=== RECORDED INFORMATION ===
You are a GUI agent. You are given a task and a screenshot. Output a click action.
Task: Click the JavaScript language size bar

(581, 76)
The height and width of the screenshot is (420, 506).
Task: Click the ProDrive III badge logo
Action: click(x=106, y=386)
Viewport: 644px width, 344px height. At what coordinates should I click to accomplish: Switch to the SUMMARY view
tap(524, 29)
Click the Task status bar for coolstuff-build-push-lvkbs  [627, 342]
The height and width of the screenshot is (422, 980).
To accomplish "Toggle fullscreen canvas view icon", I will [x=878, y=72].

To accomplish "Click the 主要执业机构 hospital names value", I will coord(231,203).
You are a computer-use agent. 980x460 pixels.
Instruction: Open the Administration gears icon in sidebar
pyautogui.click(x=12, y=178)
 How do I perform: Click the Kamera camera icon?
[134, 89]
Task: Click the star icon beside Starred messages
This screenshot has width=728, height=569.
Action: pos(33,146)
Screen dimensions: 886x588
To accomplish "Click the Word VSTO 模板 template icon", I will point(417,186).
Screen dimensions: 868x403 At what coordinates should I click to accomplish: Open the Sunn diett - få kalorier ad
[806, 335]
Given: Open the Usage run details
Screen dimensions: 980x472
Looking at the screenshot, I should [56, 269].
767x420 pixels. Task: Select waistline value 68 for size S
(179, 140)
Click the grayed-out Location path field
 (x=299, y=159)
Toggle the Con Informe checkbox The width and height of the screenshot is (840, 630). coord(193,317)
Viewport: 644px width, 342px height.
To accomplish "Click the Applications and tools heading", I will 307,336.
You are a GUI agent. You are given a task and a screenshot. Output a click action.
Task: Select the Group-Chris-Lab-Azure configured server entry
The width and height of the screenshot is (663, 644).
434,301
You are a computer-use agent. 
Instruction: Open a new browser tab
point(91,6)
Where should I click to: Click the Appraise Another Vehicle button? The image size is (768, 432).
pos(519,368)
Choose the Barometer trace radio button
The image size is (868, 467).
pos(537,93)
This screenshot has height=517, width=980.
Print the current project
===
## PROBLEM TO SOLVE
Here the job is to restate all of the data word for word.

## WRITTEN RESPONSE
You are a GUI agent. You are given a task and a screenshot. Output a click action.
Task: Click the JavaScript language size bar

(581, 76)
The height and width of the screenshot is (420, 506).
Task: Click the ProDrive III badge logo
Action: click(x=106, y=386)
Viewport: 644px width, 344px height. At what coordinates should I click to accomplish: Switch to the SUMMARY view
tap(524, 29)
Click the Task status bar for coolstuff-build-push-lvkbs  [627, 342]
The height and width of the screenshot is (422, 980).
To accomplish "Toggle fullscreen canvas view icon", I will [x=878, y=72].

To accomplish "Click the 主要执业机构 hospital names value", I will coord(231,203).
You are a computer-use agent. 980x460 pixels.
Instruction: Open the Administration gears icon in sidebar
pyautogui.click(x=12, y=178)
 How do I perform: Click the Kamera camera icon?
[134, 89]
Task: Click the star icon beside Starred messages
This screenshot has width=728, height=569.
Action: pos(33,146)
Screen dimensions: 886x588
To accomplish "Click the Word VSTO 模板 template icon", I will point(417,186).
Screen dimensions: 868x403 At what coordinates should I click to accomplish: Open the Sunn diett - få kalorier ad
[806, 335]
Given: Open the Usage run details
Screen dimensions: 980x472
Looking at the screenshot, I should [56, 269].
767x420 pixels. Task: Select waistline value 68 for size S
(179, 140)
Click the grayed-out Location path field
 (x=299, y=159)
Toggle the Con Informe checkbox The width and height of the screenshot is (840, 630). coord(193,317)
Viewport: 644px width, 342px height.
To accomplish "Click the Applications and tools heading", I will 307,336.
You are a GUI agent. You are given a task and a screenshot. Output a click action.
Task: Select the Group-Chris-Lab-Azure configured server entry
The width and height of the screenshot is (663, 644).
434,301
You are a computer-use agent. 
Instruction: Open a new browser tab
point(91,6)
Where should I click to: Click the Appraise Another Vehicle button? The image size is (768, 432).
pos(519,368)
Choose the Barometer trace radio button
The image size is (868, 467).
pos(537,93)
This screenshot has height=517, width=980.
Print the current project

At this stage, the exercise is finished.